From: David Tetzlaff <djtet53 at gmail.com>
Subject: [Frameworks] more on projector speeds
To: "Experimental Film Discussion List" <frameworks at jonasmekasfilms.com>
Date: Monday, February 13, 2012, 9:49 PM

That graphic I was sending to Josh Guilford notes an interesting feature of the Pageant 250S, which relates to the whole discussion of how projection affects the 'look' of a film, not just the duration. 

Almost all projectors have a 3-blade shutter, so at 16fps they flicker 48 time-per-second, at 18 fps they flicker at 54 times-per-second, and at 24fps they flicker at 72 times-per-second. Now, I can definitely see 48 pulse projector flicker, and find it annoying (and I have trouble watching PAL TV, because I can see the 50Hz flicker and it bugs me). But those specs, 50Hz TV and 48 pulse film projection were set because MOST people supposedly cannot perceive flicker at those rates. I think it's safe to say, though, that 24fps/72 pulse flicker, and good old NTSC (59.97 field pulses/sec) look the same to pretty much everyone.

Anyway, not ALL projectors have 3 blades. Telecine projectors have five-blade shutters, with narrow openings at that (too dim to use for public projection). And some projectors have 2-blade shutters. The 250S has a "Kodak Super-40" shutter, which has spring-loaded movable blades. At the silent speed (18fps) the springs keep the blades in a three blade configuration, yielding 54 pulses per second. At 24fps though, the centrifugal force on the blades overcome the spring tension and the blades move into a two blade configuration, yielding "40 percent more screen illumination' and a 48 pulse flicker. However, depending on whether you change the speed before or after the projector is in forward motion, you can get the other shutter configuration with either sound or silent speed. That is, you can get 18fps in 2 blade mode (yielding 36 pulse flicker) or 24fps in 3 blade mode (yielding 72 pulse flicker).

--

So if we really wanted to get anal retentive about how filmmakers intend their work to be shown, we'd have to know not just the frame rate, but the number of shutter blades. And the shutter-angle of however many opening there are...
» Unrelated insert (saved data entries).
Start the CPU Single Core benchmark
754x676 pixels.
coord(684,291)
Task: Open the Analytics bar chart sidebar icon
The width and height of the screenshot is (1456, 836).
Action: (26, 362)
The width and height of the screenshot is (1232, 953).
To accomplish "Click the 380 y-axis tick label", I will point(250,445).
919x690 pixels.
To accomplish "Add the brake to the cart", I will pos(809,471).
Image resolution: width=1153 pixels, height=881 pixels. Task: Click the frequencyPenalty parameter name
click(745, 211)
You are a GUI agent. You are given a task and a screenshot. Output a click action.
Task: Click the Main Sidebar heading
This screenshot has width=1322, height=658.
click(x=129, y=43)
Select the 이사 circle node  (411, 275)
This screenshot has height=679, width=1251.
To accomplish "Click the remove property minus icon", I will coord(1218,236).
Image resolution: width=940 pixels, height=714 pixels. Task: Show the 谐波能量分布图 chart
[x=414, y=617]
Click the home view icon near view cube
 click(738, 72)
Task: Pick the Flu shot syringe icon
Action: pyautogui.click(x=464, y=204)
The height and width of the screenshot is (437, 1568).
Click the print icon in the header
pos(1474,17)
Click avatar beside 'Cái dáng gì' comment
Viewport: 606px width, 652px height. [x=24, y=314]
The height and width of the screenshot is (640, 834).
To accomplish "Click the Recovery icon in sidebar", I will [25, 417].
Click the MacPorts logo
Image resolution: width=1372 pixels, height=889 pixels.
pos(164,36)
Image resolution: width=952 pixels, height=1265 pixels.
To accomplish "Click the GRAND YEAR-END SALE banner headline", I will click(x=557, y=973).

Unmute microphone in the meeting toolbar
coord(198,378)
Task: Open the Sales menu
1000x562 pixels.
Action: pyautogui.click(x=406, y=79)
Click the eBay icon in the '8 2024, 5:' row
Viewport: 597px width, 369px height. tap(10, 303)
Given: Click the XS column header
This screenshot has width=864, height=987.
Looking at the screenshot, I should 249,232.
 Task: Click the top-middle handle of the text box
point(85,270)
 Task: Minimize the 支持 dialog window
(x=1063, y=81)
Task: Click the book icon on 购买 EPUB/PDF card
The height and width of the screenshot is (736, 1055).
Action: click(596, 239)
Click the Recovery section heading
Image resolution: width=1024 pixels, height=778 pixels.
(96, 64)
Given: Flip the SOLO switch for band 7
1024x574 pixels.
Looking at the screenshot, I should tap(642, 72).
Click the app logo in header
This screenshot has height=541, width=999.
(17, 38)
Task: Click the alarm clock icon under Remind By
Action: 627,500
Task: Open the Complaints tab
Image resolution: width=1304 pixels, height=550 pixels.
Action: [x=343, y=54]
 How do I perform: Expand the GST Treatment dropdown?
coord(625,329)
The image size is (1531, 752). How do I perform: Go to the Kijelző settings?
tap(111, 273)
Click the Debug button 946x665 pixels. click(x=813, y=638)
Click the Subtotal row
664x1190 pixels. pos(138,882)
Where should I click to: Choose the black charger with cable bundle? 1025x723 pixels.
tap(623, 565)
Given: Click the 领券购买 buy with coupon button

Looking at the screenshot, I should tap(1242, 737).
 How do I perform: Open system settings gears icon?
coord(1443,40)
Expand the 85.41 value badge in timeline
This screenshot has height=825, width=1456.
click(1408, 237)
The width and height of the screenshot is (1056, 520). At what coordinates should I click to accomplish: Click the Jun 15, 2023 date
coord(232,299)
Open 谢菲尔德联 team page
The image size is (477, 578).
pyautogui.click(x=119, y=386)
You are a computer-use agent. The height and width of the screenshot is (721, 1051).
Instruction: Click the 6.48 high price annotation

And, really, 2fps one way or the other is one of the smaller variables between different instances of projection. Are the projectors in a booth so their mechanical noise is muffled, or out in the open where the projector noise is audible? How big is the image on screen relative to the audience-screen distance. How bright is the image? What's the color temperature of the lamp? 

(warning: irony ahead)

So if Warhol showed 'Sleep' with a 16mm projector running at 16fps, with a three 60-degree blade shutter, in an open room, 25 feet away from the screen, burning a 1000W incandescent lamp, through a 38mm f.1.8 lens, then that's the way to screen it, damnit. No messing with the flicker, no hiding the projector noise, no Xenon lamps that produce a cooler monochrome, or put out more light (unless you compensate the f-stop of lens to keep the lumens on screen constant, natch), no 25mm or 50mm lenses...  Anything else is ILLEGITIMATE!

Why, you might as well put Schwechater on a looper and run it in a museum gallery where people are walking in and out of the room all the time, and there's enough ambient light so they don't trip over each other, when we all know they should be in individual seats with side blinders locked in for the duration with one of those locking bars across their laps like a ride at Disney World! Show it RIGHT or don't show it at all!